When you reach the line with "Task: Minimize the 20181218m 集約一覧 window" in the data below, begin printing lines exactly, and stop once the line with "The height and" has been printed.

Records shown:

+++

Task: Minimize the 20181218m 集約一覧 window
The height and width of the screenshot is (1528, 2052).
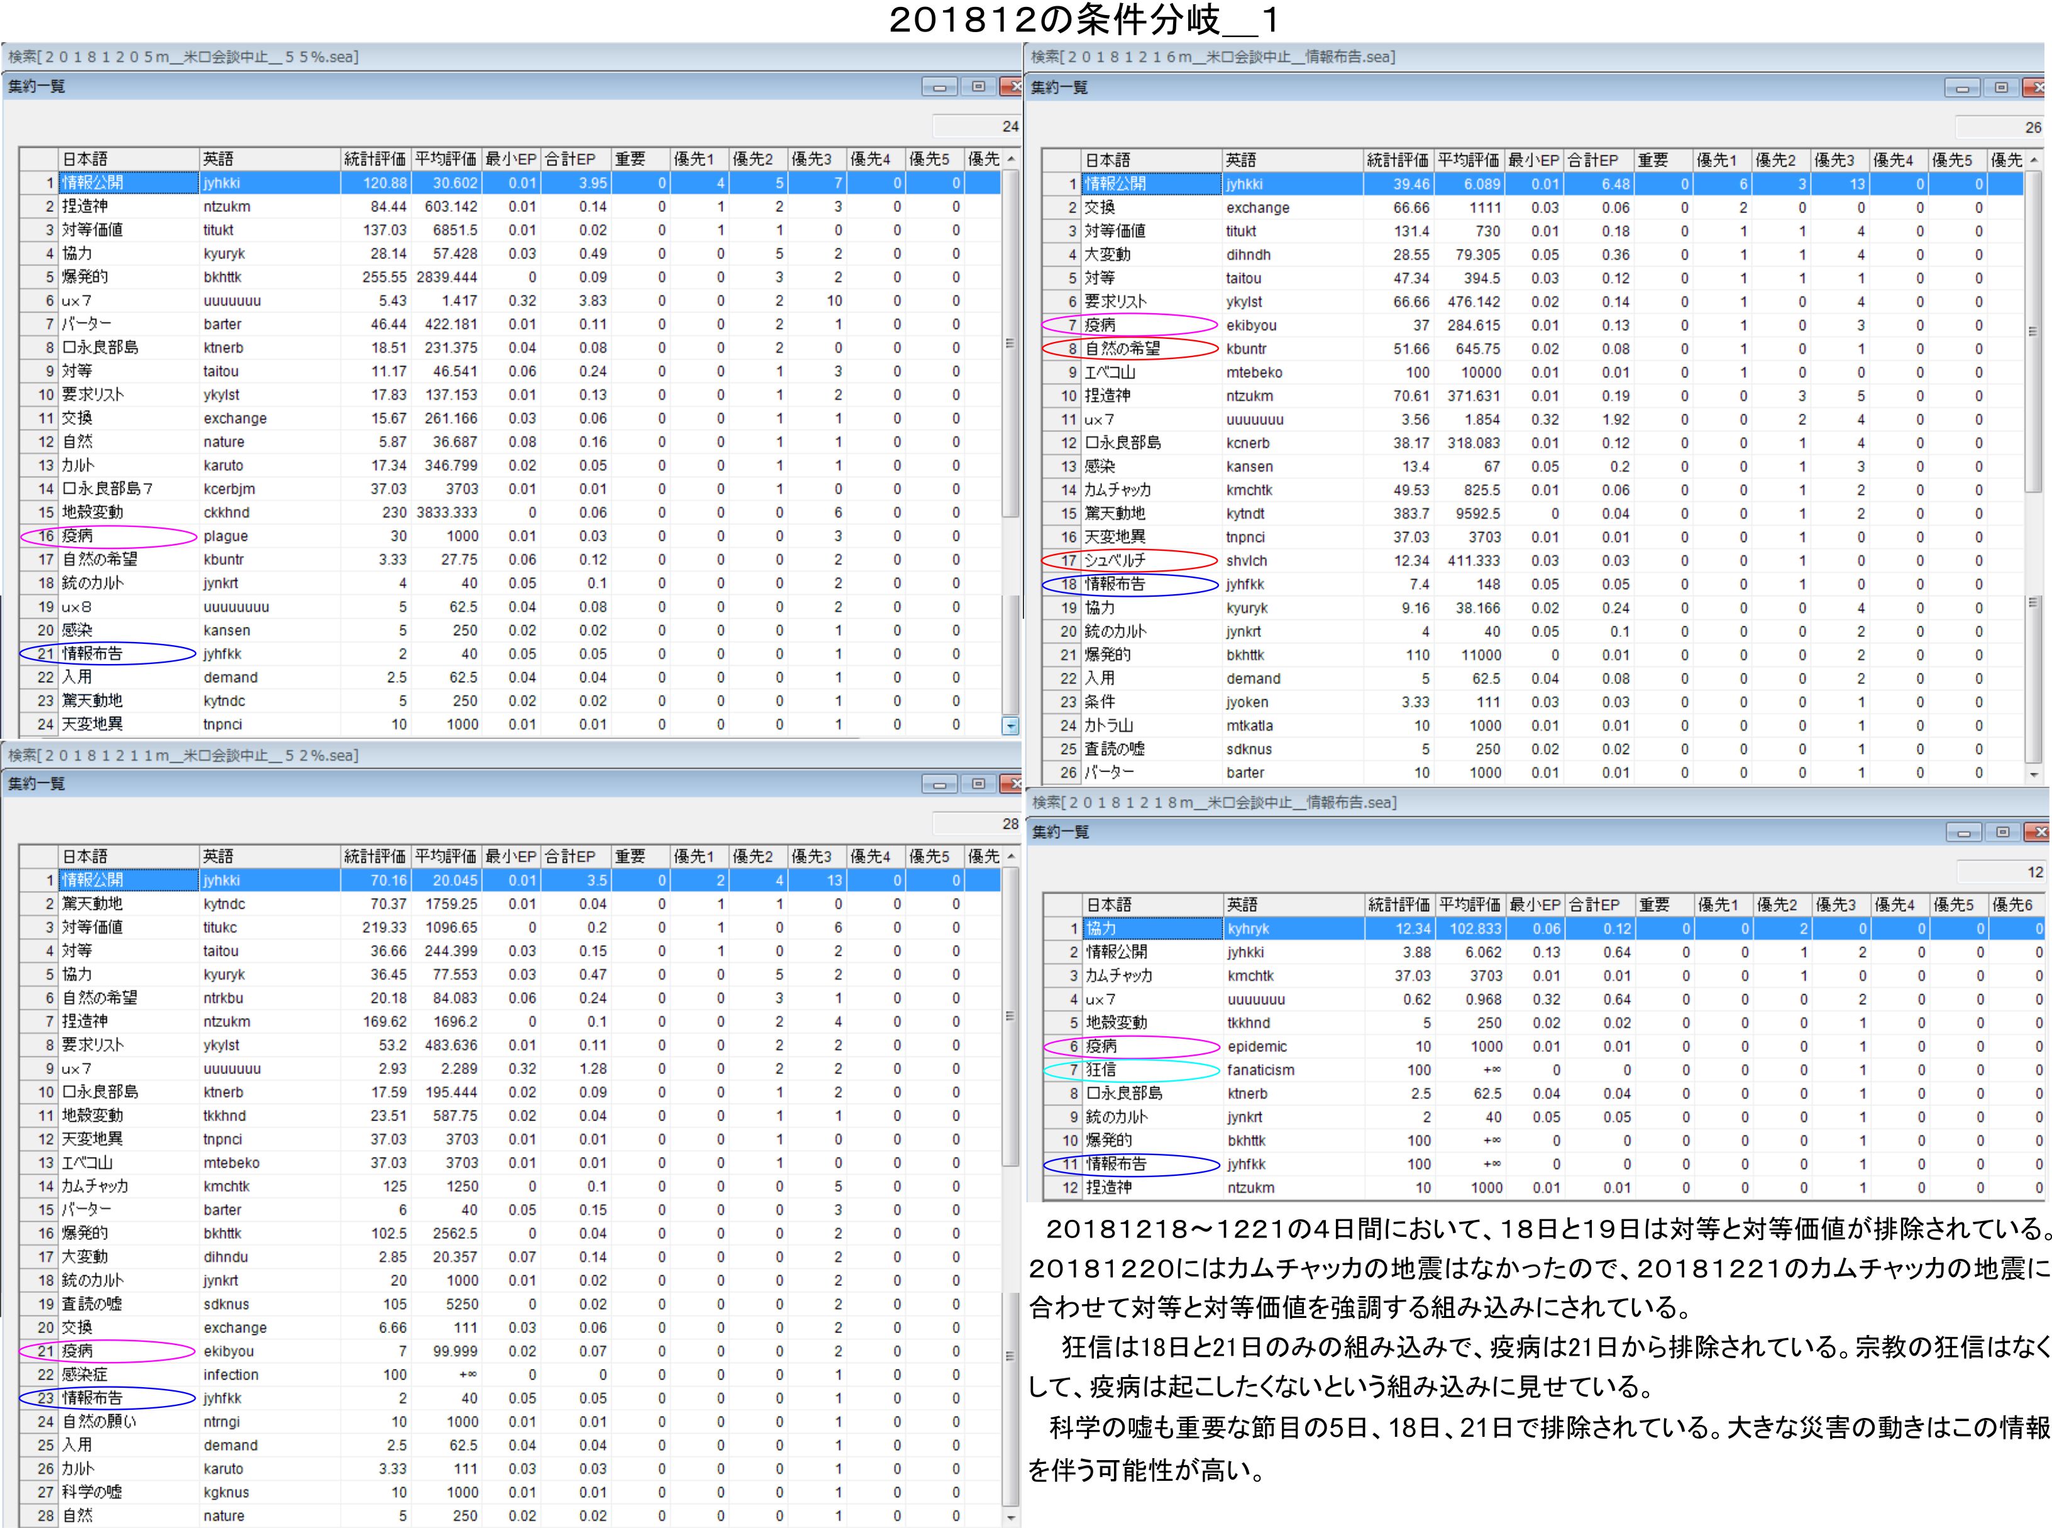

+++

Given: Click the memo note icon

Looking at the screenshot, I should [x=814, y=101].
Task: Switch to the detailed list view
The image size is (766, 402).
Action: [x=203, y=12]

+++

Solved problem:
Task: Minimize the 20181218m 集約一覧 window
The height and width of the screenshot is (1528, 2052).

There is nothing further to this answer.